Real Property / Leases / Lease Portfolio / Extension for Lease Accounting
Concept: Finance Leases and Operating Leases
Under the FASB ASC 842 and IASB IFRS 16 standards, leases classify as either:
- finance
- operating
The total cash outflow for finance and operating leases are identical. However, under FASB 842 and IFRS 16 guidance, expense recognition for finance leases is front-loaded to reflect the declining interest expense over the term of the lease.
Finance Leases
Finance leases generally apply to something other than real property, such as tangible personal property (vehicles, machinery, air craft, and other equipment). An arrangement is a finance lease if any of the following conditions exist:
- Title transfer is automatic at the end of the lease.
- Purchase of the asset is considered a reasonably certain to be exercised.
- The lease term is for a major portion of the asset’s economic life. (Note: This criteria does not need to be considered if the lease commencement date falls at or near the end of economic life of the underlying asset.)
- The Present Value of Lease Payments -- plus any residual value guaranteed by the lessee that isn’t already reflected in the lease payments -- equals or exceeds substantially all the fair value of the underlying asset.
- The underlying asset is of such a specialized nature that only the lessee can use it without major modifications. In other words, the lessor expects to have no alternative use for the leased asset at the end of the lease.
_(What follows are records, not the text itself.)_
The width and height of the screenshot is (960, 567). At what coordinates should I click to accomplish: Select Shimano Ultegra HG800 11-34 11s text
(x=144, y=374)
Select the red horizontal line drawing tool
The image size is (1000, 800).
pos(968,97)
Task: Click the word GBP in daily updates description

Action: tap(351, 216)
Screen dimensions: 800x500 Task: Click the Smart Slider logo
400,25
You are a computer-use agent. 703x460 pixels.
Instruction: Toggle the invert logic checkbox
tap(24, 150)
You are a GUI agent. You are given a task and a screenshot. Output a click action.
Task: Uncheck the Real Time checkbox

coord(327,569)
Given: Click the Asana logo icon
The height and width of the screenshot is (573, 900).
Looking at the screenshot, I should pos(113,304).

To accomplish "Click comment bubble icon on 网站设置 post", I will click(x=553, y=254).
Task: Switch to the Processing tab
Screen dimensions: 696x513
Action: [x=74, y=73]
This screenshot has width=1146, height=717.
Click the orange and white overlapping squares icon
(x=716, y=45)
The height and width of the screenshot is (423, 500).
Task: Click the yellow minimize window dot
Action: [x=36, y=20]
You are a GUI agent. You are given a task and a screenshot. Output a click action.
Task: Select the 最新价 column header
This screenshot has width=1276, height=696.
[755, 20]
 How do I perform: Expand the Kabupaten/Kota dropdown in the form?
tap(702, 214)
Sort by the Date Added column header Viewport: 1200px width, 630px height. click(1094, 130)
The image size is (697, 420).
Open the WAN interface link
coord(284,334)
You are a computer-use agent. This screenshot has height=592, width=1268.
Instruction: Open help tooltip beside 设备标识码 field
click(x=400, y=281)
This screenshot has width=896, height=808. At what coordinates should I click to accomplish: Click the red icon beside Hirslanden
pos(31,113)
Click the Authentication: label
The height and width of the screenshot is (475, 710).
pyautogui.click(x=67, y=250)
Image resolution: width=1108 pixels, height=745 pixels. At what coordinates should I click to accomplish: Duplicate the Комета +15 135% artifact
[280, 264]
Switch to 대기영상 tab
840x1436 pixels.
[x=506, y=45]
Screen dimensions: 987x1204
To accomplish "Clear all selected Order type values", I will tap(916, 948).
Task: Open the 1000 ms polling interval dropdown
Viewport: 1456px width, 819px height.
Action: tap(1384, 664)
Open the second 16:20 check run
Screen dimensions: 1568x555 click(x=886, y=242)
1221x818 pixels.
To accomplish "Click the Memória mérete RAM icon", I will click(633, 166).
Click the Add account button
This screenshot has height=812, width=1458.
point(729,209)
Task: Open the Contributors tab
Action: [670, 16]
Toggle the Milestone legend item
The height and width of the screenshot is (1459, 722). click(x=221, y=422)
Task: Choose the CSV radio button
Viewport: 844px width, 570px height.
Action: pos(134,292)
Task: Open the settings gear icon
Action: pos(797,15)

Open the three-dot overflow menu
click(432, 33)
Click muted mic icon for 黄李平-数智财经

In finance leases, the following is capitalized:
- The rent to be capitalized is your minimum fixed rent payments after free rent plus any increases in your rent.
- This generally includes base rent plus any fixed increases during the initial and “reasonably certain” renewal terms.
The following expenses do not need to be included:
- CAM
- operating costs
- utility cost
- services
- For net leases, real estate taxes are not capitalized.
- Under a gross lease, the real estate tax amount included in the base rent and does get capitalized.
Operating Leases
All other leases are classified as operating leases, with costs presented as lease expense and recognized on a straight-line basis in the income statement over the lease term. This produces an expense recognition pattern that is similar to operating leases under current U.S. GAAP.
The vast majority of leases for retailers, healthcare providers, and office tenants fall under operating leases.
Note: IASB and FASB differ in this regard. Instead of the dual approach favored by FASB, IASB classifies all leases using as financing.
When to Classify Leases
You typically classify leases to determine if they are operating leases or finance leases in these situations:
- Initial Classification of Existing Leases. To get started in complying with IASB and FASB ASC 842 regulations, you will want to revisit each existing lease and determine if it is an operating lease or a finance lease by working through the Wizard.
- New Leases. As you develop new leases, you will need to determine if they are operating or financial. As part of developing a new lease, you can work through the Wizard and classify the new lease.
- Changed Lease Circumstances. Once you classify a lease, you may find that the situation changes so that you need to verify that the lease is still operating or finance. For example, suppose you used the Wizard six months ago to classify a lease. However, your company has decided to exercise an option to expand the leased space. This change affects your financial situation and could result in a new classification. See Re-evaluating a Classified Lease.